Il 3 febbraio 2022 sarà un giovedì e quel giorno Sergio Mattarella terminerà formalmente il suo settennato da presidente della Repubblica. All’appuntamento mancano 78 giorni. Ognuno dei quali trascorrerà, presumibilmente, con il rincorrersi di ipotesi, analisi, indiscrezioni su chi potrebbe essere il suo successore.

Negli ultimi giorni si è tornati a parlare anche della possibilità che Mattarella accetti, per responsabilità nei confronti del paese e per incapacità dei partiti di trovare una soluzione alternativa, di rimanere al Quirinale imitando il suo predecessore Giorgio Napolitano.

I precedenti non sono garanzia di nulla, ma spesso aiutano a orientarsi. Soprattutto quando si parla dell’elezione del capo dello stato.

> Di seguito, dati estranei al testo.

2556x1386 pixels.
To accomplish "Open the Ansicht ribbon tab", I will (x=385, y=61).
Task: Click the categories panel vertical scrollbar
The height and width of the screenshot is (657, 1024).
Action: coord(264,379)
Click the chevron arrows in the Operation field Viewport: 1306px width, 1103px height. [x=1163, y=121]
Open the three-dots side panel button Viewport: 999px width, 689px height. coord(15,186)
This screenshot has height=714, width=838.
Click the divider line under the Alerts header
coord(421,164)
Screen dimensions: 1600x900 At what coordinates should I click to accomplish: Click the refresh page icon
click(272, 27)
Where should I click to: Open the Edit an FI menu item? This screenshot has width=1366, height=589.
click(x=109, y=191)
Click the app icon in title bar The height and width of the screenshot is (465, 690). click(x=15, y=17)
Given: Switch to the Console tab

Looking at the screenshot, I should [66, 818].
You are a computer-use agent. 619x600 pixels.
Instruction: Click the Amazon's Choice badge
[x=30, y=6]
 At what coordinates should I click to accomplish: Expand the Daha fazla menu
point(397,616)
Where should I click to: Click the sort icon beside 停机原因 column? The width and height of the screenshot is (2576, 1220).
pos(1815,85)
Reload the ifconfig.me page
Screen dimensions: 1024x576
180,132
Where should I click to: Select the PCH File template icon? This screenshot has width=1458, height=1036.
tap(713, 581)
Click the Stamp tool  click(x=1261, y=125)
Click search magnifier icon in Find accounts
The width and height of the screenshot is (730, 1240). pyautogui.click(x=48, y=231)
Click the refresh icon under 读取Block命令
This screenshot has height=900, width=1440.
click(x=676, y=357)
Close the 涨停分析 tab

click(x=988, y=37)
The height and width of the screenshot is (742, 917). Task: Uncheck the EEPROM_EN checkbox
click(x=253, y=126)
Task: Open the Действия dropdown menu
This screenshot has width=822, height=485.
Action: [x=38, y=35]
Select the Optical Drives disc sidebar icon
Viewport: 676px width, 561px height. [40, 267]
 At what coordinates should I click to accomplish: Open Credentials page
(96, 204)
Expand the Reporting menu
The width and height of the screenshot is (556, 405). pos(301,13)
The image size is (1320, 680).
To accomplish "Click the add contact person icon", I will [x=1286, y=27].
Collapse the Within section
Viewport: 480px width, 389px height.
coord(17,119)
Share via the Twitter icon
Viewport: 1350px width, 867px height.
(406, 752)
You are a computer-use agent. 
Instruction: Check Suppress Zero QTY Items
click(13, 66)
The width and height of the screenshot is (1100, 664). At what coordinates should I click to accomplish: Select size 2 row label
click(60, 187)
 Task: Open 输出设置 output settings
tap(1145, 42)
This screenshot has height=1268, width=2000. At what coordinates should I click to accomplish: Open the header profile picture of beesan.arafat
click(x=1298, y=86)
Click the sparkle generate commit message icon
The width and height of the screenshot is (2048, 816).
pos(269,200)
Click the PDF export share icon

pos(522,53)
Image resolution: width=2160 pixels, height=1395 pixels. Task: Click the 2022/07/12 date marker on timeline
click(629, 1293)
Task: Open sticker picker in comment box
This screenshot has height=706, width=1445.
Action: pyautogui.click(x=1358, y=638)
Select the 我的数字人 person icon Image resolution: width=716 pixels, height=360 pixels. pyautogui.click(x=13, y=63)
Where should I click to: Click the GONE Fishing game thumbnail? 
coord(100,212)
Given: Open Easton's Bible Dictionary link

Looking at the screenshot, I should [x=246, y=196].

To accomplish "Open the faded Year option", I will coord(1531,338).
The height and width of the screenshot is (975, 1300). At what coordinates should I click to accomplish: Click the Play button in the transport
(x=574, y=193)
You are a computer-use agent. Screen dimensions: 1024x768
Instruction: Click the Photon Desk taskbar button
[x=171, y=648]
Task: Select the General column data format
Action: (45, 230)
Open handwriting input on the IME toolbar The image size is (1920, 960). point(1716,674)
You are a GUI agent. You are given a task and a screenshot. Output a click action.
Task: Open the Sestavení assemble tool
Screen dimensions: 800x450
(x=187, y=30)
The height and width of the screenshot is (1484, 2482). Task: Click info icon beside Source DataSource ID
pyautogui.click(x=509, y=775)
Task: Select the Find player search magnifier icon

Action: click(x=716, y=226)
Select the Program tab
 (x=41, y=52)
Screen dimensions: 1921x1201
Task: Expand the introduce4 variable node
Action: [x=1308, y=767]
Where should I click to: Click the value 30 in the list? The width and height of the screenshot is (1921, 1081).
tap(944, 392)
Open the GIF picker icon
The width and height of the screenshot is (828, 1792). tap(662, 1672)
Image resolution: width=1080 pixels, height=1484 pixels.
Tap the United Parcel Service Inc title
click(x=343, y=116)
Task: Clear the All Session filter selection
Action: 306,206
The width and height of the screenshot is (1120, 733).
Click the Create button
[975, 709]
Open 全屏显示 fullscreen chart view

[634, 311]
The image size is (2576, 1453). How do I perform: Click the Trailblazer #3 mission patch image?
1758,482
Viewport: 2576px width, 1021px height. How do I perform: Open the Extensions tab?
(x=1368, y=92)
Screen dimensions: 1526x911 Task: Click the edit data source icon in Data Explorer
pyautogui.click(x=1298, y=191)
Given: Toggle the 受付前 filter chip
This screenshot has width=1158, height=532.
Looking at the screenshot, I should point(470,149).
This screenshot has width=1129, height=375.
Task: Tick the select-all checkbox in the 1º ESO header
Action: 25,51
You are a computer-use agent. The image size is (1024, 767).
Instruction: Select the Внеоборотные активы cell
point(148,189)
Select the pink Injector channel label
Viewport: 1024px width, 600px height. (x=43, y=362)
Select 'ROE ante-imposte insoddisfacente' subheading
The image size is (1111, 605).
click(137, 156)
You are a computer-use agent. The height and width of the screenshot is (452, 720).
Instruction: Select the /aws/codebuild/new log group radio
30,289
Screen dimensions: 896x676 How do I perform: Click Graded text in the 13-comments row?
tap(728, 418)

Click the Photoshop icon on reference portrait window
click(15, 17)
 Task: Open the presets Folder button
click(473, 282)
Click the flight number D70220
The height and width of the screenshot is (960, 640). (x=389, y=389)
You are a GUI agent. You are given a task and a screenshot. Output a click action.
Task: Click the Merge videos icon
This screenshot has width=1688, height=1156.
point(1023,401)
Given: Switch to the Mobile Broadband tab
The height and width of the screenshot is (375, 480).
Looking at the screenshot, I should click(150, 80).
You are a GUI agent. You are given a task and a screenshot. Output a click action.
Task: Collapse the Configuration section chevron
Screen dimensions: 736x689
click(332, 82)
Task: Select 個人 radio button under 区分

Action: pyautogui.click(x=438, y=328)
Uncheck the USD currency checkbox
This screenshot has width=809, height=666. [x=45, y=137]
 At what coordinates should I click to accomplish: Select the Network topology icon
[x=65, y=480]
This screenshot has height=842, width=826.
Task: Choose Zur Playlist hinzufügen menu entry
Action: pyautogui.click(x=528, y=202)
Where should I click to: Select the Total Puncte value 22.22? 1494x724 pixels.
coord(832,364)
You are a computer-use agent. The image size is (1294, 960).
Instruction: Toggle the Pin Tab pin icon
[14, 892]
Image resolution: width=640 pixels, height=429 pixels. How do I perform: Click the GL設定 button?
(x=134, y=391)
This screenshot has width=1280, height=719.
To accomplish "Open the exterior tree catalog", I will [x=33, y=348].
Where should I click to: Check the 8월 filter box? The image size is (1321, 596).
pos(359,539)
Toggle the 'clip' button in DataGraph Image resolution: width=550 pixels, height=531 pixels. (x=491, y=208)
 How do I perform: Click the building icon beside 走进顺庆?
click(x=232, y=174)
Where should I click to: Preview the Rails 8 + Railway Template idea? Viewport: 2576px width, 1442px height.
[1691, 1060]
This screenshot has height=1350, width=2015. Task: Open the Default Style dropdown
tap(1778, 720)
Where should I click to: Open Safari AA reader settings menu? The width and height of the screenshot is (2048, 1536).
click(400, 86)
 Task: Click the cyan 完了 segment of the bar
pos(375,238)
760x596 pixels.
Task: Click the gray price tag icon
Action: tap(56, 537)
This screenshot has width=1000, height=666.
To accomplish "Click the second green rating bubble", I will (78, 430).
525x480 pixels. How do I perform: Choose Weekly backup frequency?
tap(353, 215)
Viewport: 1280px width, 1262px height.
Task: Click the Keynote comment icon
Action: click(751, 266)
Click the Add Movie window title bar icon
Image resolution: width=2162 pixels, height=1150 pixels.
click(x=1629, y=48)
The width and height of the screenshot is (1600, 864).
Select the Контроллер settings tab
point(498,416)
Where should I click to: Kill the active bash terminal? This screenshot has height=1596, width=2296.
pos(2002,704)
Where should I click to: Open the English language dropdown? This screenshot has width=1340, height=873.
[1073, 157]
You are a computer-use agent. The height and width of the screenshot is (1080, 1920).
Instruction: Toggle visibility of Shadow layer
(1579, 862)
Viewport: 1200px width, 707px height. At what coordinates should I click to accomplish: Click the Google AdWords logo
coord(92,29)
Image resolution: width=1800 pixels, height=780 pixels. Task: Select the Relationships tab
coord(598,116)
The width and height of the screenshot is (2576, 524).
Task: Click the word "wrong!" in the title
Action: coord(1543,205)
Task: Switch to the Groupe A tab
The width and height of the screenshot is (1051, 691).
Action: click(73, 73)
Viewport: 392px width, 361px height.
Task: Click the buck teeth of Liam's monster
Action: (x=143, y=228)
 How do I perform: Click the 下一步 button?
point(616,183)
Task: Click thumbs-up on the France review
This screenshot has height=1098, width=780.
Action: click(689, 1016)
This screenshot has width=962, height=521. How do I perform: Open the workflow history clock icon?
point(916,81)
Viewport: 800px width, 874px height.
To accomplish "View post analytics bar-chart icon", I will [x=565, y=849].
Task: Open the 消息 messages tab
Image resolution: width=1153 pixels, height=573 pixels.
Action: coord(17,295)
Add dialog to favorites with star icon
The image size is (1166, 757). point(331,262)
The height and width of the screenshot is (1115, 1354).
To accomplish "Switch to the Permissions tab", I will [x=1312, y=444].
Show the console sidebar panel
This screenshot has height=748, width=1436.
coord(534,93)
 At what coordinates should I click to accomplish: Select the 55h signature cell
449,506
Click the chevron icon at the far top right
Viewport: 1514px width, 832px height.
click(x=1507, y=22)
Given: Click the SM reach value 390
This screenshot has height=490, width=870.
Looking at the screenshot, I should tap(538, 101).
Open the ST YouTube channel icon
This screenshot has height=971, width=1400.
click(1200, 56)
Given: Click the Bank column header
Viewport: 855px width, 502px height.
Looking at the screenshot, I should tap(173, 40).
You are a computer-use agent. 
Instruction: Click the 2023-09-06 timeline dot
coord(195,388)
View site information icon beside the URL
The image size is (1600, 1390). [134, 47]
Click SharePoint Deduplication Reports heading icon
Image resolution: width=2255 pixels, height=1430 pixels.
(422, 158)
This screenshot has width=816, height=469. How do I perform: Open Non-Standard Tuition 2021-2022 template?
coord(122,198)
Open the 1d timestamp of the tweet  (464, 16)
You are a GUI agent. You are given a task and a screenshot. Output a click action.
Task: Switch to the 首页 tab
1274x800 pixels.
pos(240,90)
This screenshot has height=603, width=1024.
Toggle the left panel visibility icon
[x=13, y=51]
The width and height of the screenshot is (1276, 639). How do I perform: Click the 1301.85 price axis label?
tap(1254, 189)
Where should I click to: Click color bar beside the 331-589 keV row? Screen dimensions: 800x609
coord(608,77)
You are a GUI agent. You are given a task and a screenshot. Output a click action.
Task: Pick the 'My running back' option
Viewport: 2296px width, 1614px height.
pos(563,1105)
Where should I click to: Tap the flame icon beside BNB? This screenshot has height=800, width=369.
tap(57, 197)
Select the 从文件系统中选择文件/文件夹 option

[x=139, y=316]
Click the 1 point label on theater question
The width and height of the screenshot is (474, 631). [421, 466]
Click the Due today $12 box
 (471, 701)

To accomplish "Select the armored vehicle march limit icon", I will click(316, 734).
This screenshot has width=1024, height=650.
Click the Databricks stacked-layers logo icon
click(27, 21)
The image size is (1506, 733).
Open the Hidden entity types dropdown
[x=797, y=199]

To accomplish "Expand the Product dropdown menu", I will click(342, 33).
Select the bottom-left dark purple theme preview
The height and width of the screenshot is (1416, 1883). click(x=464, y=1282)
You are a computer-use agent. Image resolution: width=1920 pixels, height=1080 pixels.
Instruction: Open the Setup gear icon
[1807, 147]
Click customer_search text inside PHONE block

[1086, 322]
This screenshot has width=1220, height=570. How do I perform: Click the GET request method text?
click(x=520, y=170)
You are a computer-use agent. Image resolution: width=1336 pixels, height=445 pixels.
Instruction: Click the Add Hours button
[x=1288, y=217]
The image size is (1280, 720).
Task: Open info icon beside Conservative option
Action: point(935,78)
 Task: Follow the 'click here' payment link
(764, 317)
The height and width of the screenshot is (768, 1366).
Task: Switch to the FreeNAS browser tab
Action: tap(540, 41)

Mattarella non ha mai nascosto la sua indisponibilità a un secondo mandato. L’ultima volta, lo scorso 11 novembre al Quirinale, ricordando Giovanni Leone, ha sottolineato come l’ex presidente della Repubblica avesse riproposto nel 1975 «la sollecitazione (già sottolineata dal presidente Segni), di introdurre la non rieleggibilità del presidente della Repubblica, con la conseguente eliminazione del semestre bianco».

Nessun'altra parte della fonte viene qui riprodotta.